Copy out, from the data, each line containing the string "sidebar".

### Data for the task

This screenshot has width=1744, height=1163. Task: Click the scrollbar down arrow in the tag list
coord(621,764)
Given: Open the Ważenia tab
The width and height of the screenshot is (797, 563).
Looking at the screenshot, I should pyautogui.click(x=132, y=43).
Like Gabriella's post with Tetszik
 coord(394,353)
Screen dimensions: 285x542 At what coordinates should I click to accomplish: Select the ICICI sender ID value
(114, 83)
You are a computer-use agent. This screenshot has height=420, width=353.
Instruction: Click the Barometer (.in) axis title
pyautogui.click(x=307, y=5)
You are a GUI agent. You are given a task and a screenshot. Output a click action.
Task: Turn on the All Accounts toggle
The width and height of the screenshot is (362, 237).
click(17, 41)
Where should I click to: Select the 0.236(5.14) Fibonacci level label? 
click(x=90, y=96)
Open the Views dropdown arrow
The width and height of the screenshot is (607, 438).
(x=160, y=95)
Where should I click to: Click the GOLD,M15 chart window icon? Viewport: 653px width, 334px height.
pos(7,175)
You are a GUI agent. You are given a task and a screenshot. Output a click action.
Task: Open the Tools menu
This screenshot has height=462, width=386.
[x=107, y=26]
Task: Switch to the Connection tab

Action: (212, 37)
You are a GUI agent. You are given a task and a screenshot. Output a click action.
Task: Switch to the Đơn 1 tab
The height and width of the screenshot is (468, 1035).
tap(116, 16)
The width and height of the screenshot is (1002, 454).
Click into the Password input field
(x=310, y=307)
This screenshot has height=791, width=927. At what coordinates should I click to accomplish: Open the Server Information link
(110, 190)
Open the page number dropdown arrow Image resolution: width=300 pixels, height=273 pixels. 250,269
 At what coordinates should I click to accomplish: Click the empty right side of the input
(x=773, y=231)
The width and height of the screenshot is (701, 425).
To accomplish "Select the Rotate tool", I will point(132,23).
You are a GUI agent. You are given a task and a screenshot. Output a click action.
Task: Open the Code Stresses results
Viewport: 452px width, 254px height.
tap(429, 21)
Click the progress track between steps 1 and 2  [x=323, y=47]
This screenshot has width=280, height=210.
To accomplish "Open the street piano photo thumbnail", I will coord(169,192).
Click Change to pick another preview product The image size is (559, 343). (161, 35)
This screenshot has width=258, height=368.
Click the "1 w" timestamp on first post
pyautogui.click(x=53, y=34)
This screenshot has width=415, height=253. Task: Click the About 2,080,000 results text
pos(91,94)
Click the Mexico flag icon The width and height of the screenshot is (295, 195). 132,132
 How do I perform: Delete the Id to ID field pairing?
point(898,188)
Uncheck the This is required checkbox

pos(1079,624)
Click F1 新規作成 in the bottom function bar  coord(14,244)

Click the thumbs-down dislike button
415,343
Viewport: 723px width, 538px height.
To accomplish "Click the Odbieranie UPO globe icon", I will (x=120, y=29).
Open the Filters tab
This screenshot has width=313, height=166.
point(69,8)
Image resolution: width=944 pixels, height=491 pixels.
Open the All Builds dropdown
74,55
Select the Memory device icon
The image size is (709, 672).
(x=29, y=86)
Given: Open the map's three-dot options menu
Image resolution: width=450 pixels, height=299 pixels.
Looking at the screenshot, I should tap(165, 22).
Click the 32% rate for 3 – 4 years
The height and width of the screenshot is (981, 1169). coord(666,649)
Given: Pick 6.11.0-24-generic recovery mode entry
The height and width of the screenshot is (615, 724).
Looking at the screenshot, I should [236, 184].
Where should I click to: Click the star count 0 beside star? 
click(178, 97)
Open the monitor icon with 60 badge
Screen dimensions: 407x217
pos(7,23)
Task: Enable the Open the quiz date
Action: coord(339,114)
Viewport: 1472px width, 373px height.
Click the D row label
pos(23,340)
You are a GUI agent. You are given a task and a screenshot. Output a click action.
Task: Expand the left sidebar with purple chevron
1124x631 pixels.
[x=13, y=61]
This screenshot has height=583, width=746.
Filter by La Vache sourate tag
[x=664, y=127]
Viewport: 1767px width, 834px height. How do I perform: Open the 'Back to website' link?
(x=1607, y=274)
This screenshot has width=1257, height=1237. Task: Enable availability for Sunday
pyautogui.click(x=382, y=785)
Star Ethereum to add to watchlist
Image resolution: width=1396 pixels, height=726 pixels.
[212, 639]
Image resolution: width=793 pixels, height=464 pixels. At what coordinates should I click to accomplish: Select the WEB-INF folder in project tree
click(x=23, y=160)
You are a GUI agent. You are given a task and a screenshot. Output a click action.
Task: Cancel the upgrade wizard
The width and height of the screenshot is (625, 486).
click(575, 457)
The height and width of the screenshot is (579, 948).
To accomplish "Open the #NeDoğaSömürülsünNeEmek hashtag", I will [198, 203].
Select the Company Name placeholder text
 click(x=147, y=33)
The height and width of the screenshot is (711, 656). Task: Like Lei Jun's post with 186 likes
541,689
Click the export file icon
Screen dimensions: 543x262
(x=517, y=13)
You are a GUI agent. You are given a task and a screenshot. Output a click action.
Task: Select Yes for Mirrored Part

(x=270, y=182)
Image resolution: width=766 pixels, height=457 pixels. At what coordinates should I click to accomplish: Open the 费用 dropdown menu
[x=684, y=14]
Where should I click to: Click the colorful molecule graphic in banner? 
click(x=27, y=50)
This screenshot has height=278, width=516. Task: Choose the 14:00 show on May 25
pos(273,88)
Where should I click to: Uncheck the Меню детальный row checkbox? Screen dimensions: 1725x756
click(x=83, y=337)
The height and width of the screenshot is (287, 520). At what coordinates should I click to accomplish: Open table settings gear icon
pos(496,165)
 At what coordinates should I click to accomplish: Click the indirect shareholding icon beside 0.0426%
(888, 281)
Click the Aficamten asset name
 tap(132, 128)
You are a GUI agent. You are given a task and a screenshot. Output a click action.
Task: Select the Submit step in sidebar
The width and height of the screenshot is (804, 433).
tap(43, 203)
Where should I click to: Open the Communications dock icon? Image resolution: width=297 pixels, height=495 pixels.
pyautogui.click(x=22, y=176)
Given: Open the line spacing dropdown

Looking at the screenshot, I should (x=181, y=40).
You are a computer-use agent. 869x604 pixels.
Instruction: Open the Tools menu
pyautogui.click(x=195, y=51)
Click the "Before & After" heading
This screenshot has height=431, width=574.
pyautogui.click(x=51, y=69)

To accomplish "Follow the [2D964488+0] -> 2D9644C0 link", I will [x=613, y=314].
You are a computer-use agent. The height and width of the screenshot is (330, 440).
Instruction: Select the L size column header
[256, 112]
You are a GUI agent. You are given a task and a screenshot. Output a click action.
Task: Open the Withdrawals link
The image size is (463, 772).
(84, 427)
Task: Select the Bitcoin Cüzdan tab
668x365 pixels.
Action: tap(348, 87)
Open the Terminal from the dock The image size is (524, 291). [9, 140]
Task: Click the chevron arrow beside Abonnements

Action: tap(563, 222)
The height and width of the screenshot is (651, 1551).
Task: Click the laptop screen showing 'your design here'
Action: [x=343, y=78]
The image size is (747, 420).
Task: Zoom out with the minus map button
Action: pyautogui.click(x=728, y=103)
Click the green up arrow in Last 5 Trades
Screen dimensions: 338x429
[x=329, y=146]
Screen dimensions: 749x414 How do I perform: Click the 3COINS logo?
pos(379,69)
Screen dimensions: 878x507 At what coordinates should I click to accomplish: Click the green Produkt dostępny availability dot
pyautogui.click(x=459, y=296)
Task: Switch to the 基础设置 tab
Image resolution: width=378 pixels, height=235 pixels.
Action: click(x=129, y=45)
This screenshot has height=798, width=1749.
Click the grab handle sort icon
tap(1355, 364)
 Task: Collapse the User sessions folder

######

Exercise result:
Task: Expand the left sidebar with purple chevron
Task: Select the Submit step in sidebar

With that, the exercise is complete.